(Click-target data)
────────
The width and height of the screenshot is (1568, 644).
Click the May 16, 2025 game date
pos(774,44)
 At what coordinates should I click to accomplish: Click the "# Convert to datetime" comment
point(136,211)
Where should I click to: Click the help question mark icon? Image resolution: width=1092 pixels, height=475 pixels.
────────
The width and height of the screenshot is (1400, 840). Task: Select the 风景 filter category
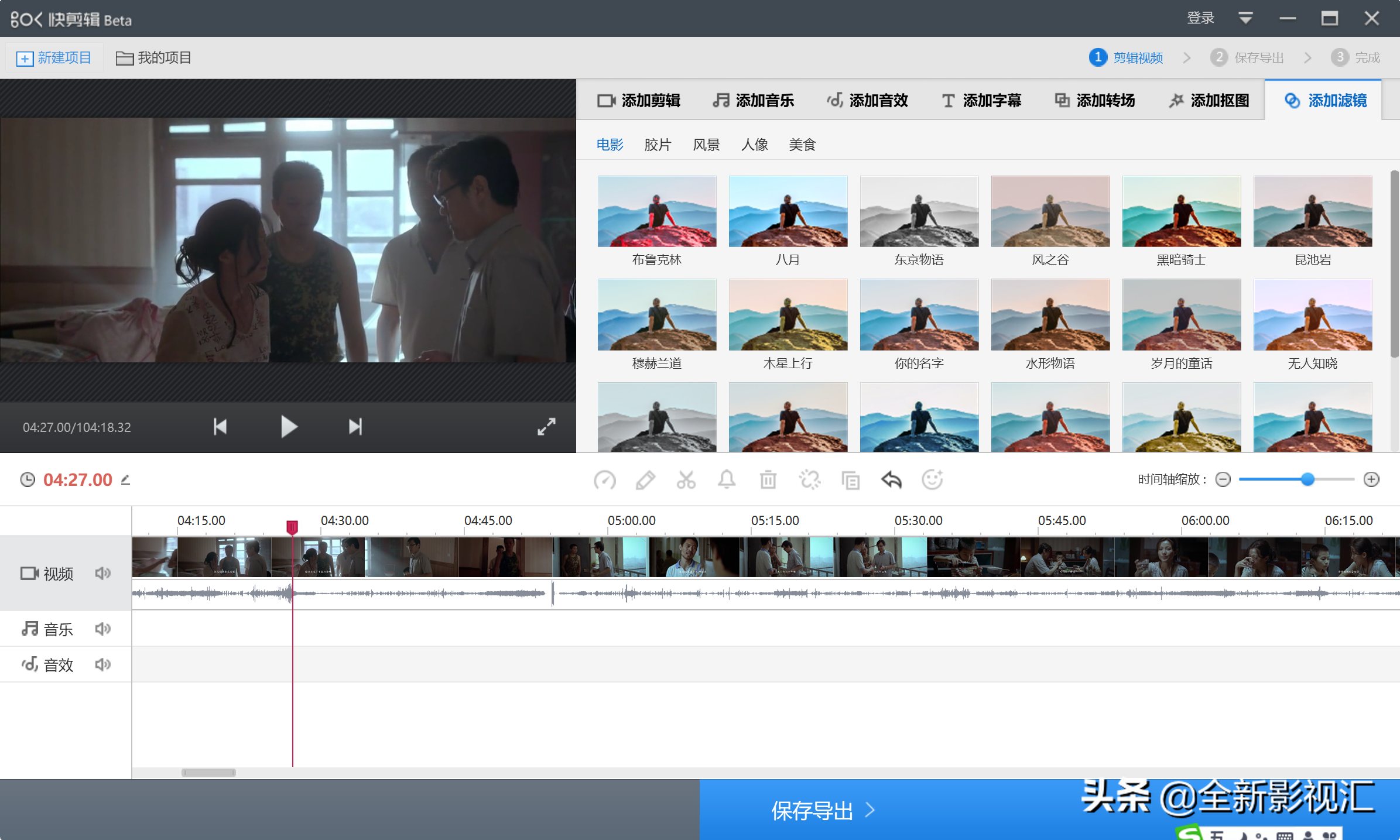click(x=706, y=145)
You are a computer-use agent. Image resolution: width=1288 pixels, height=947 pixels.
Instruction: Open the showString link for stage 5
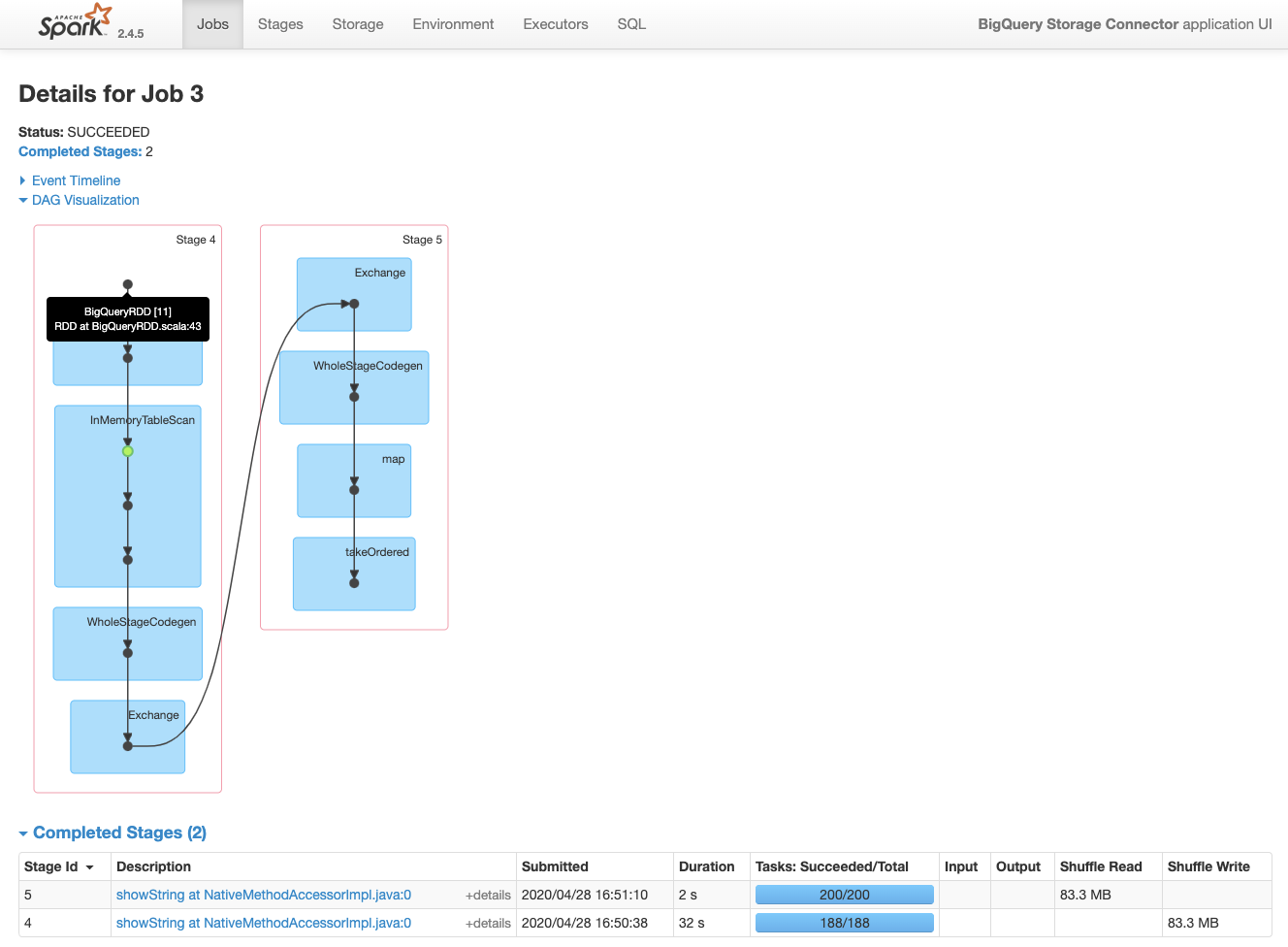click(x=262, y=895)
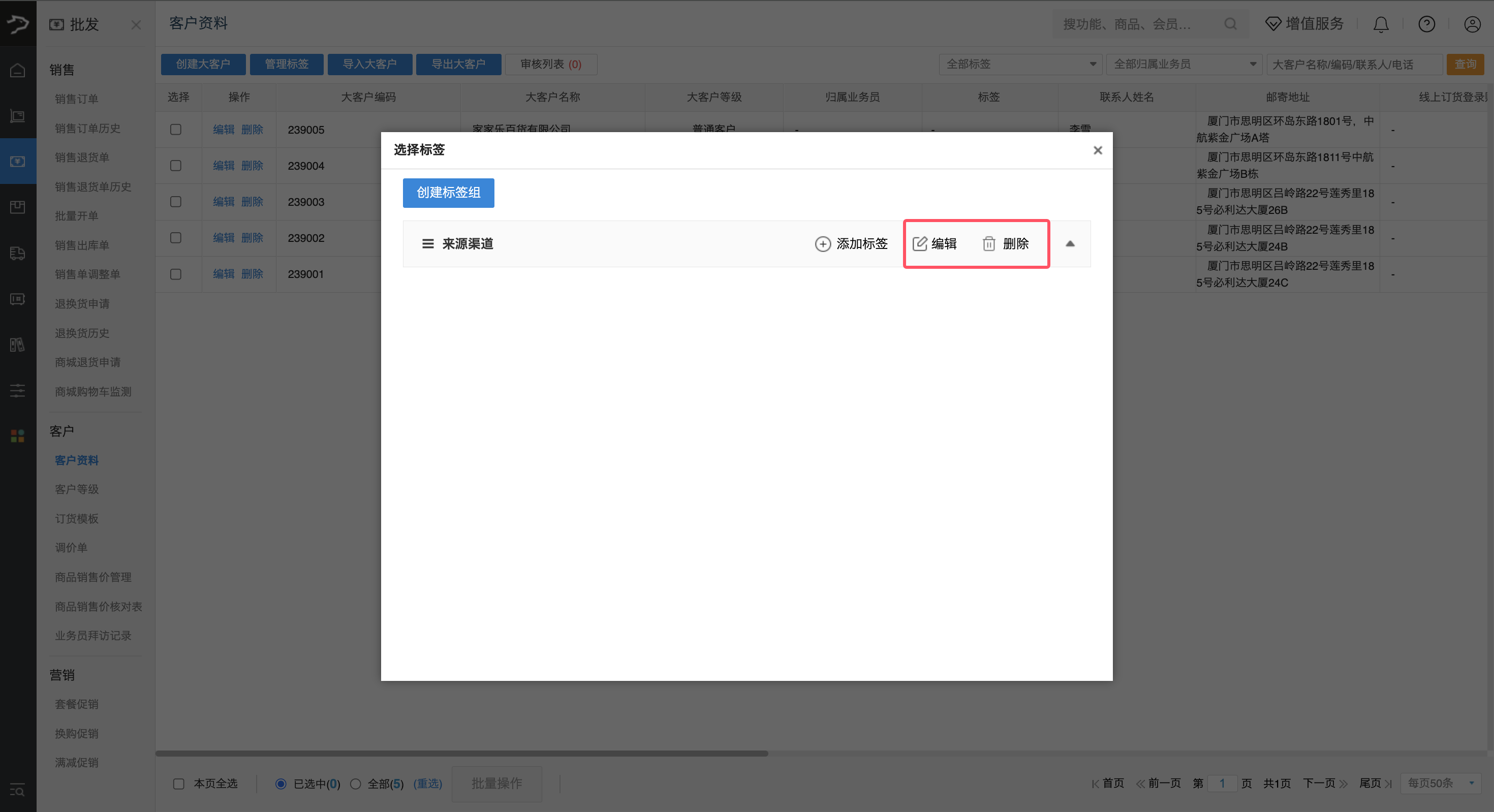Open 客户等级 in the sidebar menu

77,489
────────
_INSTRUCTION:_ Reproduce the listing between the lines holding "The width and height of the screenshot is (1568, 644)." and "Where should I", inclusive.

_RESULT:_
The width and height of the screenshot is (1568, 644).
Click the May 16, 2025 game date
pos(774,44)
 At what coordinates should I click to accomplish: Click the "# Convert to datetime" comment
point(136,211)
Where should I click to: Click the help question mark icon? Image resolution: width=1092 pixels, height=475 pixels.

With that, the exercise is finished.